Do me a favor. Google “what’s the best credit card for students?”
Ok, now Google “best credit card.”
See the top result? Shockingly, it’s not a massive corporation like Amex or Bank of America.
It’s NerdWallet. A scrappy-as-hell personal finance startup founded in 2010 by Tim Chen.
NerdWallet’s business model is dead simple: they create amazing personal finance content then earn affiliate cash when users sign up for a credit card through their site.
This model has helped them become a 150+ company in 5 years without raising any outside funding.
Pretty interesting, eh?
But it’s not like they’ve always been a bad-to-the-bone content-creation machine that gets millions of visitors each month. In fact, the company started as a Tim’s personal blog and only made $75 the first year in business.
At Hustle Con, Tim’s gonna explain how he grew his small blog into a massive content-machine that gets millions of monthly visitors and regularly outranks big companies like Bank of America, Mint, and everyone else.
This talk is for you if you struggle to get new users to your site or can’t afford to buy expensive ads.

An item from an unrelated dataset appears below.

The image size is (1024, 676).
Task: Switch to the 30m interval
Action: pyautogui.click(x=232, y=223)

In the meantime, I wanna show you how we’re using content marketing to sell all 500 tickets to Hustle Con in 10 weeks for around $300 a pop.
Admittedly, we aren’t as big as NerdWallet but, after reading this post, you’ll know exactly how we use content marketing to create an audience and are on track to sell out Hustle Con.

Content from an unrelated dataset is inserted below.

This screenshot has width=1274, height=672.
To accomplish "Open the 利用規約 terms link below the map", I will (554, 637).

Here’s how we sell 500 tickets in 10 weeks
John and I create two content pieces a week: one infographic and one blog post. Each infographic takes three days to make. One day to interview the founder to get the info, another to craft the infographic (John does design, I write), and another to revise.
You can read a step-by-step explanation on how we create content here. If you create content, that link is a must read.
Ok so once we have the content complete, we write a funny/interesting email and send it to you (like this one). If the content is good enough, you share it on Facebook and our audience grows. This link shows how we write each email.
However, when we first started we didn’t have an email list. To build the initial list, we posted our blog posts and infographics on Reddit (example), Hacker News (example), Product Hunt (example), and a few other sites (entire list) and asked influencers to share on Facebook. This strategy got us around 2,000 emails in 3 months.
As of today, each piece of content gets around 2,000 to 5,000 visitors the day it’s released. In the first few months though, we’d consider anything over 1,000 a win.
We create content so we can collect people’s emails who are interested in Hustle Con. If you noticed, we have large email boxes throughout the site (example). About 7% of all visitors submit their email. For the first few months we only only collected 10 or 20 emails a day, but now our site collects around 80 emails a day. A low day will be 30 while other days will be 200.
Ever heard of a construction worker who married the woman he cat called? No? Yeah that’s because it never happens.
Getting folks to come to Hustle Con is like that. We wanna build a longterm relationship with you, not a one night stand…so we work hard to build trust. We do this by regularly sending you emails packed with useful tactics or entertaining stories. Each email takes about 8 hours to write.
We set up our email on a MailChimp autoresponder campaign. It works like this: we send weekly emails to our initial list of 6,000 people. Each email contains useful tips or an infographic.
After you read our content, about 5% of you share it with your friends. Your friends then come to the site and enter their email. They’re added to an email sequence (here’s the entire sequence) that automatically sends them all the previous emails, spread out over a few weeks. This way the new subscribers don’t miss any old content.
So each day we automatically have thousands of different emails sent out. Copy our ideas.